Action item. Your job is to return every line in the data holding the string "hidden".

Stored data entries

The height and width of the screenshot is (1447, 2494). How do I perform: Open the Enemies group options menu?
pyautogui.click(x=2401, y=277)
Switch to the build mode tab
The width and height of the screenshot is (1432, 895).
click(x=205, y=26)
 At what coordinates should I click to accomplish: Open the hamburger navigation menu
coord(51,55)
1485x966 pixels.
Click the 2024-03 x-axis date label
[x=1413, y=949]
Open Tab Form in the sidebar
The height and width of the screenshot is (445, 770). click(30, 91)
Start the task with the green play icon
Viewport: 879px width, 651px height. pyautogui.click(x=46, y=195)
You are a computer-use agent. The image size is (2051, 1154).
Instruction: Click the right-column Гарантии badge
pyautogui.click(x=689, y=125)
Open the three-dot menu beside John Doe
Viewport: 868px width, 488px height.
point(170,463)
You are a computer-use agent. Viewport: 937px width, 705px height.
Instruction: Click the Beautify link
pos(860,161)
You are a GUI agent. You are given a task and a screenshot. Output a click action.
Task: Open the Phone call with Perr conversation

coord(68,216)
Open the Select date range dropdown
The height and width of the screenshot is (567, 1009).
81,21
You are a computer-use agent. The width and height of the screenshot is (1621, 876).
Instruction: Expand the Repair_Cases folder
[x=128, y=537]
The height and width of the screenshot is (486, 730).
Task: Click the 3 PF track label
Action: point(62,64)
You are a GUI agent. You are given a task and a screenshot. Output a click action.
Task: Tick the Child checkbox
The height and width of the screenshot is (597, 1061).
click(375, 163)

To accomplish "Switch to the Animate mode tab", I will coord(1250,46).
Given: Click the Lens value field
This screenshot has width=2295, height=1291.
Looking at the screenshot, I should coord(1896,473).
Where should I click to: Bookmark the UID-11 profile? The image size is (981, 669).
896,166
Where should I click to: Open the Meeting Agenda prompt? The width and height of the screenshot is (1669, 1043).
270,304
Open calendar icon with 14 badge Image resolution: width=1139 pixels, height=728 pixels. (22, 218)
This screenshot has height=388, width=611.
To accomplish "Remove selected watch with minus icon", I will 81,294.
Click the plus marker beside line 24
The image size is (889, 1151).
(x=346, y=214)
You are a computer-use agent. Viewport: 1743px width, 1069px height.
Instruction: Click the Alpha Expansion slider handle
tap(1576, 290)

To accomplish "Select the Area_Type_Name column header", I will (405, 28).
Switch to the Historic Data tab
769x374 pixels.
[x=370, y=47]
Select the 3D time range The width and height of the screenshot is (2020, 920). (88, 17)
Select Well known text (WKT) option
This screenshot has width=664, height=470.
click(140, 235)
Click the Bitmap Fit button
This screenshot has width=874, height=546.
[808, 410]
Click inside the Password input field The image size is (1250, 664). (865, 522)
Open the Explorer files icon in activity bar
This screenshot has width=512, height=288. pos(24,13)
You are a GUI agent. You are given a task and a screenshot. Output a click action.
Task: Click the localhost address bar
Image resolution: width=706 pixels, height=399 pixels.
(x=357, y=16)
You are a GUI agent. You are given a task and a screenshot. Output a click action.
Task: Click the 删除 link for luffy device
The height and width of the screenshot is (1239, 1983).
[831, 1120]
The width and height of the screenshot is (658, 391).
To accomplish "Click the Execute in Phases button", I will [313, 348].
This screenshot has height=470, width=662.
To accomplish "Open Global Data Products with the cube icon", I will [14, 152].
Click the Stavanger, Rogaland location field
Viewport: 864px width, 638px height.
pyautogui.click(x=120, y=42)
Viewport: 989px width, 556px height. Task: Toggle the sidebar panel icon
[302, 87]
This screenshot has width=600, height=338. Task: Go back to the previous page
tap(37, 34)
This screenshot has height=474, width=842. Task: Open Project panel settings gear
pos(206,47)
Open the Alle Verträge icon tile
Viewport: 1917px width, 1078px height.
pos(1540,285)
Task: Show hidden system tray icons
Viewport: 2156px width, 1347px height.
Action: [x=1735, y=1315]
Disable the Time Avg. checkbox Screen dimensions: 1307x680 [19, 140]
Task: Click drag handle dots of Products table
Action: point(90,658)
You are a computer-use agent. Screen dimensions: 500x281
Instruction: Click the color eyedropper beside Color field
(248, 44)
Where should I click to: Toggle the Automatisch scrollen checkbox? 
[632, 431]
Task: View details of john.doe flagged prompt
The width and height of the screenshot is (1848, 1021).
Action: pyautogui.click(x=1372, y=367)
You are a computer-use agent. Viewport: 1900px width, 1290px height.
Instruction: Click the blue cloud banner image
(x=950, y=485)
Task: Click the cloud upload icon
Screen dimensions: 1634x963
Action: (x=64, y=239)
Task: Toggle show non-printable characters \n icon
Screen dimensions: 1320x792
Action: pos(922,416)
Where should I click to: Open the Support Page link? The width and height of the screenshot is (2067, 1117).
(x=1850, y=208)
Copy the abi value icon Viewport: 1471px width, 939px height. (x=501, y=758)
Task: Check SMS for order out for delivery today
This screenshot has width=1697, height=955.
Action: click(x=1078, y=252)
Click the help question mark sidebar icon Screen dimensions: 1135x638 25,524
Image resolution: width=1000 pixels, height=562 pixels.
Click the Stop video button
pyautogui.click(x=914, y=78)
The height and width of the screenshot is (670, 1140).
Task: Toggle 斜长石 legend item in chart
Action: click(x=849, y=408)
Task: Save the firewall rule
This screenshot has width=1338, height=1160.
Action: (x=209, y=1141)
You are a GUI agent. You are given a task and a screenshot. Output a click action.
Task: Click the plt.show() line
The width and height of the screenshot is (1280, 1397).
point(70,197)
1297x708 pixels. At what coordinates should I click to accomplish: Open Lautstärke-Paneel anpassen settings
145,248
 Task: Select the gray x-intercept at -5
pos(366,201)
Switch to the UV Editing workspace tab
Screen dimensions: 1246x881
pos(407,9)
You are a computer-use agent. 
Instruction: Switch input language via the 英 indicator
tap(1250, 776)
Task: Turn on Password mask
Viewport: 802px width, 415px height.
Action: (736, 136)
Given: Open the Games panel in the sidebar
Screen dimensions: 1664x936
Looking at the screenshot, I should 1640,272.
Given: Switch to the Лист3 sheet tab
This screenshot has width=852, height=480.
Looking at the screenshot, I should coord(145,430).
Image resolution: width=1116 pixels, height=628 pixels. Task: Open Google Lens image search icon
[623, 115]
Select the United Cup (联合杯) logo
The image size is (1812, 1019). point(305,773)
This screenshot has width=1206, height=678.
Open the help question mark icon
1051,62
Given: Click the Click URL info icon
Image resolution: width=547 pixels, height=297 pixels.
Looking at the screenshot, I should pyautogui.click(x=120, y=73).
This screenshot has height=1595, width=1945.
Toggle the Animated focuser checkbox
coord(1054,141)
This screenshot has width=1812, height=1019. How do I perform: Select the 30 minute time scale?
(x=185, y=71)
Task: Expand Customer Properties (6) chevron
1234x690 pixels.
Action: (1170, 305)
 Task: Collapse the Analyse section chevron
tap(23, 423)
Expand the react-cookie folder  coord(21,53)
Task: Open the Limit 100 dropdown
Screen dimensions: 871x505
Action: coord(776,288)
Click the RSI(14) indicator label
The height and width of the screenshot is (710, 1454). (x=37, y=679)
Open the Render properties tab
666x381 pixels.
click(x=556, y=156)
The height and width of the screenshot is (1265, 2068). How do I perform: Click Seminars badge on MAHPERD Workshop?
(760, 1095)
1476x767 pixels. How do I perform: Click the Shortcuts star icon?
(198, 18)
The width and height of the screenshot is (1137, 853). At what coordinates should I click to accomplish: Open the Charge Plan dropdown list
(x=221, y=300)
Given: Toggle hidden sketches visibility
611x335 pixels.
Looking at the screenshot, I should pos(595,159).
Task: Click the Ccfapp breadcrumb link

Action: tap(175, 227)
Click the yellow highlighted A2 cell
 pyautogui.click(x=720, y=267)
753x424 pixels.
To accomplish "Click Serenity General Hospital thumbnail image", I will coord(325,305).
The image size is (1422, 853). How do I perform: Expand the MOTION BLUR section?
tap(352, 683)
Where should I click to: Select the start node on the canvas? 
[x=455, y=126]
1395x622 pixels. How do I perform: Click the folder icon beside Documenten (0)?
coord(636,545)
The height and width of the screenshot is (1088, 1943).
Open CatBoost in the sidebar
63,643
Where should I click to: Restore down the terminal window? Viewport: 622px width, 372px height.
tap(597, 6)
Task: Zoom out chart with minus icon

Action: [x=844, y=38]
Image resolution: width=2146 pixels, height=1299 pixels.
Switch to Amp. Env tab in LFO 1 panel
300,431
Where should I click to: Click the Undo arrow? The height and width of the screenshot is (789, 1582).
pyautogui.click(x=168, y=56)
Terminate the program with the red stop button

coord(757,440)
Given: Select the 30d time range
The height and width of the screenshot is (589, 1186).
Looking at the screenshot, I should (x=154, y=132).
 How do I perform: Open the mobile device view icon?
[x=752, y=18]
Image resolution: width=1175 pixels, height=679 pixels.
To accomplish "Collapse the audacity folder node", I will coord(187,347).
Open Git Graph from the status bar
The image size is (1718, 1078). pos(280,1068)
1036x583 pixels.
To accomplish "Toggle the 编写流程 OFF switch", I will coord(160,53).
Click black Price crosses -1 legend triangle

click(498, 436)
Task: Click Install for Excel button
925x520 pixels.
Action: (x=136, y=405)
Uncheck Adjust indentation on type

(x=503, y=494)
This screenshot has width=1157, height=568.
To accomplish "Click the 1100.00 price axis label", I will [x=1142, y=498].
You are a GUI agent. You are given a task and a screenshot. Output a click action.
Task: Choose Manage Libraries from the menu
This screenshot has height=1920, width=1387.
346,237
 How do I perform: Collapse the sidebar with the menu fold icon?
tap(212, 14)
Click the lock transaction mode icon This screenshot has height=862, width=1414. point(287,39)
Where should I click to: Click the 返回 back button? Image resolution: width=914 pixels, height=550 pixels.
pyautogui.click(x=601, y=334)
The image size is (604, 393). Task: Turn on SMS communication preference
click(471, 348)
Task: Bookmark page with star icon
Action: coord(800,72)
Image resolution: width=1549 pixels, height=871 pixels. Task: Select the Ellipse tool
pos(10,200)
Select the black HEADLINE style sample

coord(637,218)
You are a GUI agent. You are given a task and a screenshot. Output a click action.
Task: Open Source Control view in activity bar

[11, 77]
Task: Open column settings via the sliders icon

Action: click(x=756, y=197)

Solution to this problem.
Task: Show hidden system tray icons
Given: Toggle hidden sketches visibility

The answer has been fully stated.